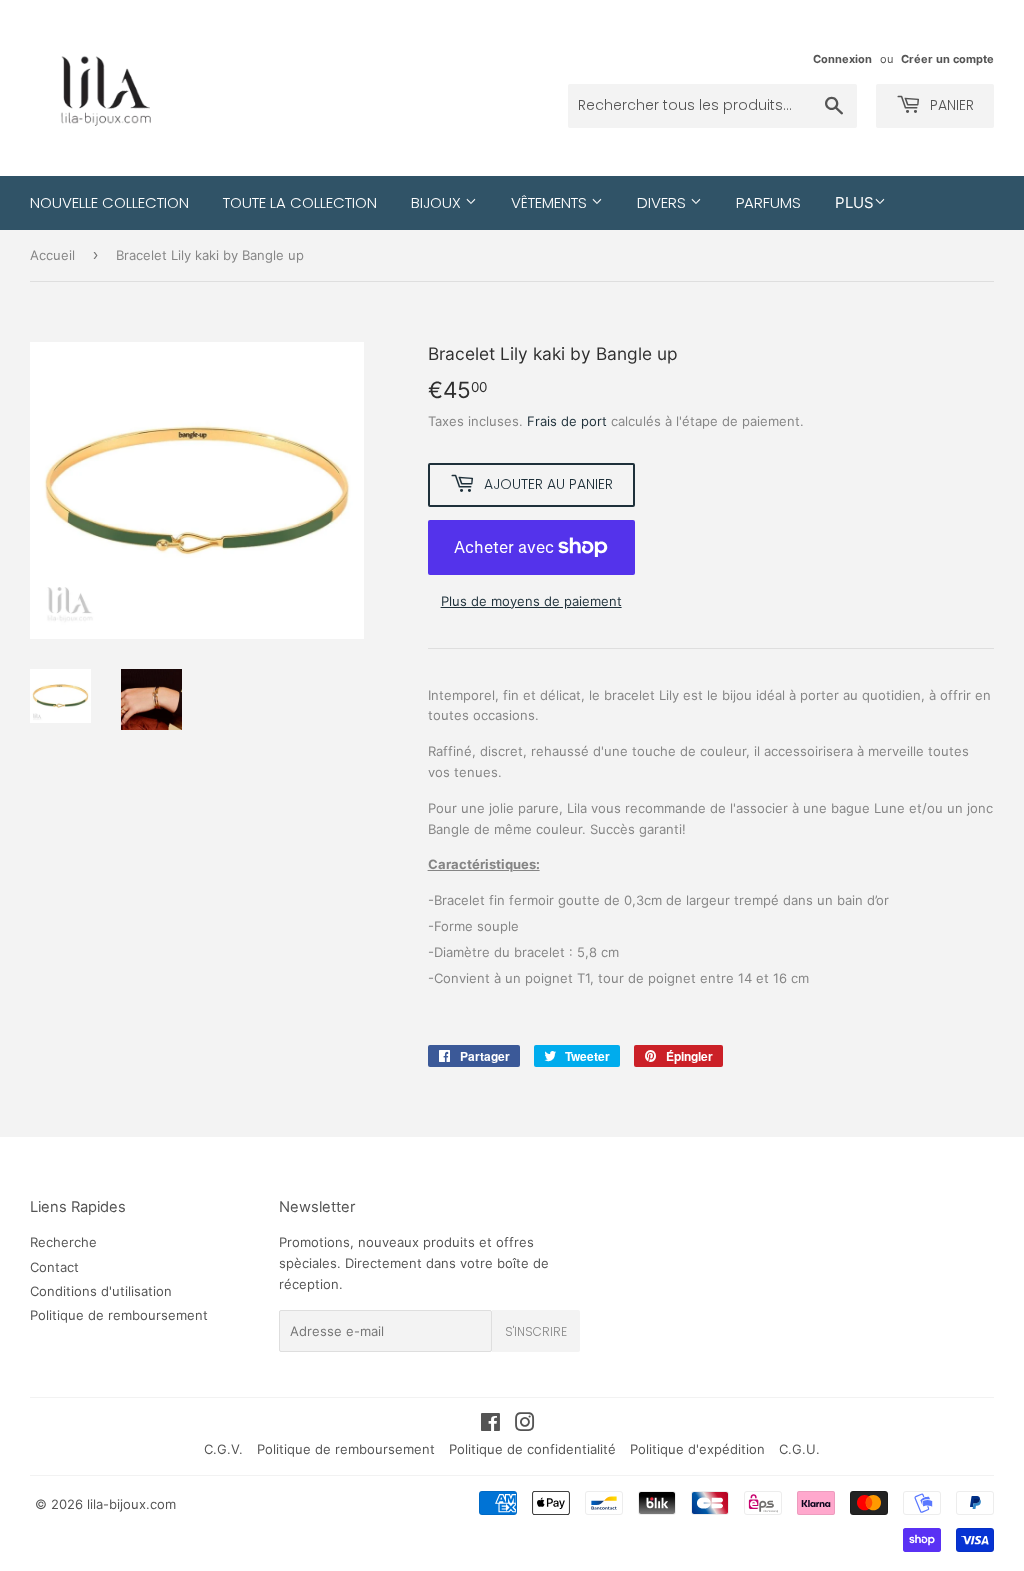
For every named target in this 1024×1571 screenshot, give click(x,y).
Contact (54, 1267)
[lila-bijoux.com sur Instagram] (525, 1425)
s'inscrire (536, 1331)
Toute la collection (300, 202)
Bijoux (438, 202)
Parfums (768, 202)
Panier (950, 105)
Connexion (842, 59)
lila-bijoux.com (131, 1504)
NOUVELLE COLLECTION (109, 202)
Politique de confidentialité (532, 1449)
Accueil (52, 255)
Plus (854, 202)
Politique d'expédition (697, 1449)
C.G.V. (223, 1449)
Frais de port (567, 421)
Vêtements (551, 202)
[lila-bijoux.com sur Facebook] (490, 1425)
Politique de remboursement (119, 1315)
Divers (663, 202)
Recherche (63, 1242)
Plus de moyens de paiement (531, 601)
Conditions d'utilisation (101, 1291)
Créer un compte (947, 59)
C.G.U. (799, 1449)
------------------------------------
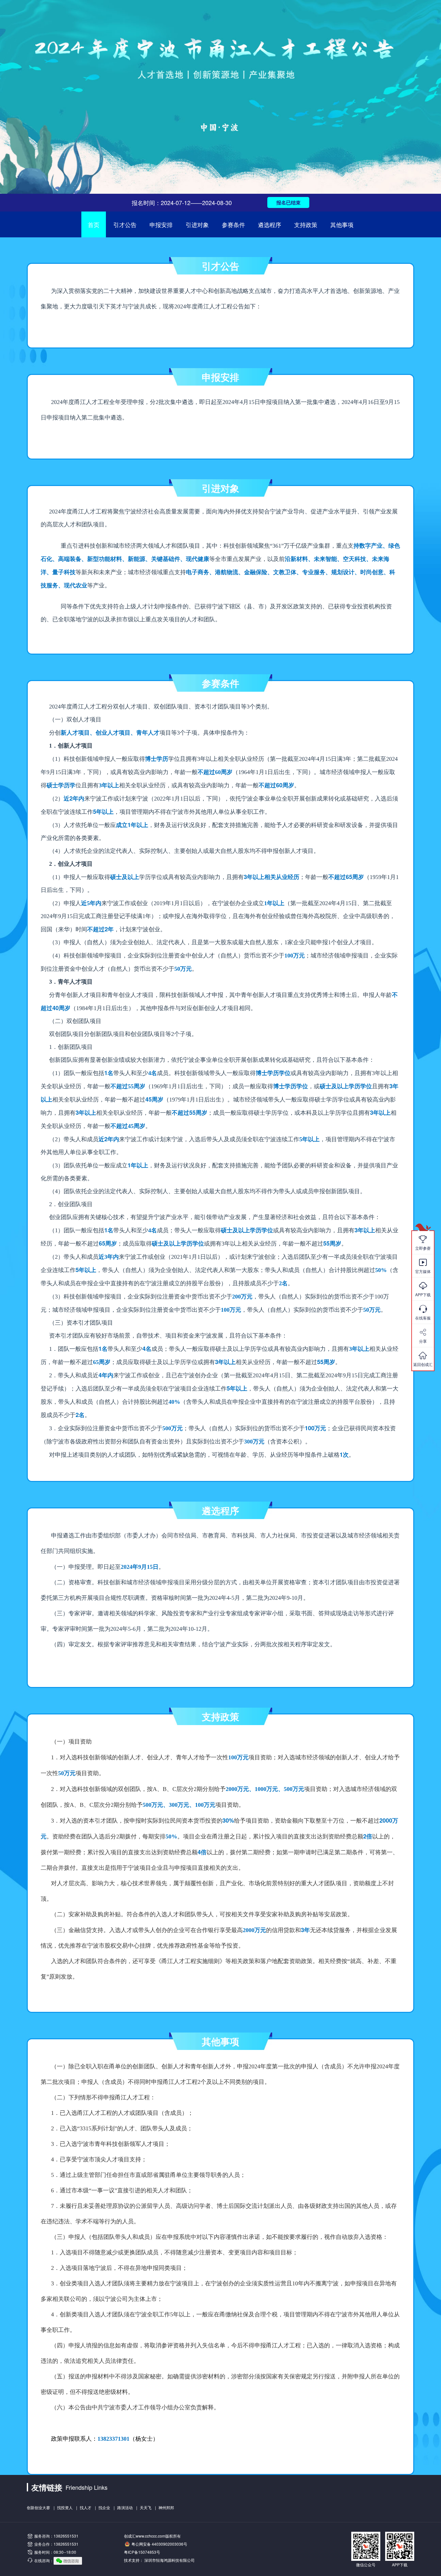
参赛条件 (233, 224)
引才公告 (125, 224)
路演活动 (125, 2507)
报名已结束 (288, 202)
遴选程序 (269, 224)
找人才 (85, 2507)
------------------------------------
Prompt: Write down exactly the span of lines above from the one containing "Parfums (768, 202)" to the one containing "Vêtements (551, 202)", both ends included.

Problem solution:
Parfums (768, 202)
Panier (950, 105)
Connexion (842, 59)
lila-bijoux.com (131, 1504)
NOUVELLE COLLECTION (109, 202)
Politique de confidentialité (532, 1449)
Accueil (52, 255)
Plus (854, 202)
Politique d'expédition (697, 1449)
C.G.V. (223, 1449)
Frais de port (567, 421)
Vêtements (551, 202)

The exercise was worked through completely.